* PROBLEM *
The lines of the records that include "height" should all be copied.

[Collected data entries]
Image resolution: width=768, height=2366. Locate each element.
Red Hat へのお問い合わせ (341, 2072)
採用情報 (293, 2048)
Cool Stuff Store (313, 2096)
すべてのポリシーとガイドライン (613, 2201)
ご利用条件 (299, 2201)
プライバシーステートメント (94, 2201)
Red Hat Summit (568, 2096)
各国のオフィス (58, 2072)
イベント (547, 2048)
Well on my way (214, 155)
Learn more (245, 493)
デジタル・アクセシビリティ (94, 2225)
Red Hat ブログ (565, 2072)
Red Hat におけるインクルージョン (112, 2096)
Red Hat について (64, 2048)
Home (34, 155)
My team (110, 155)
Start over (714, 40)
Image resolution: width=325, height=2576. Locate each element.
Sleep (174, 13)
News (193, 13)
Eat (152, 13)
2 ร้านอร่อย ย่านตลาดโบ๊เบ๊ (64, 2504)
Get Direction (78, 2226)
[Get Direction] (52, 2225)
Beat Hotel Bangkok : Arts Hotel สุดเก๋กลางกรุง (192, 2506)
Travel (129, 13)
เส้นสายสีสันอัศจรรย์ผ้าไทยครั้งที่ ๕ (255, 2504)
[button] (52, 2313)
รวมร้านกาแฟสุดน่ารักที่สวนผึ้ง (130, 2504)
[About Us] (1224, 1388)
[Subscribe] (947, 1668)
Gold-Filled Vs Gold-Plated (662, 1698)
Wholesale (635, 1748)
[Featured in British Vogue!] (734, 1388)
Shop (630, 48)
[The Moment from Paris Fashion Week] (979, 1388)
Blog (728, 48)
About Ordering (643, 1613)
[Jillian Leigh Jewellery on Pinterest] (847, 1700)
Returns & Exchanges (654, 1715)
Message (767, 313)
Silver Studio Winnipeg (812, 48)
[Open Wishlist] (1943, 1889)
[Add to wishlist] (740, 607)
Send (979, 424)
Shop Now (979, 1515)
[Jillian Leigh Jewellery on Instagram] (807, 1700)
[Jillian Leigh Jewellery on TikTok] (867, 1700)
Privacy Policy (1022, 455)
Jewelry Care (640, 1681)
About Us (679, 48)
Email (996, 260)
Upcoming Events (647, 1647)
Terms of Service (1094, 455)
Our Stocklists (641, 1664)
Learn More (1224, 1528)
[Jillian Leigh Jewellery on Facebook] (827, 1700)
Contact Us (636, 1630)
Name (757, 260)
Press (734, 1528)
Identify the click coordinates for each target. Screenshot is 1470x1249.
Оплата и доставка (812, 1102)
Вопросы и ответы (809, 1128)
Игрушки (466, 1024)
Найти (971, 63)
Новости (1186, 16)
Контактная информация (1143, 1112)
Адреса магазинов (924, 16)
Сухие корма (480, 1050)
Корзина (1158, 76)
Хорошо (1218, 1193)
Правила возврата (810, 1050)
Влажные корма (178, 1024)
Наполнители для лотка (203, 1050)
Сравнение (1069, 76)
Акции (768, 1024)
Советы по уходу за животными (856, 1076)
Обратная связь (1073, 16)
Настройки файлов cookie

* SOLUTION *
Image resolution: width=768, height=2366. Locate each element.
Image resolution: width=325, height=2576. Locate each element.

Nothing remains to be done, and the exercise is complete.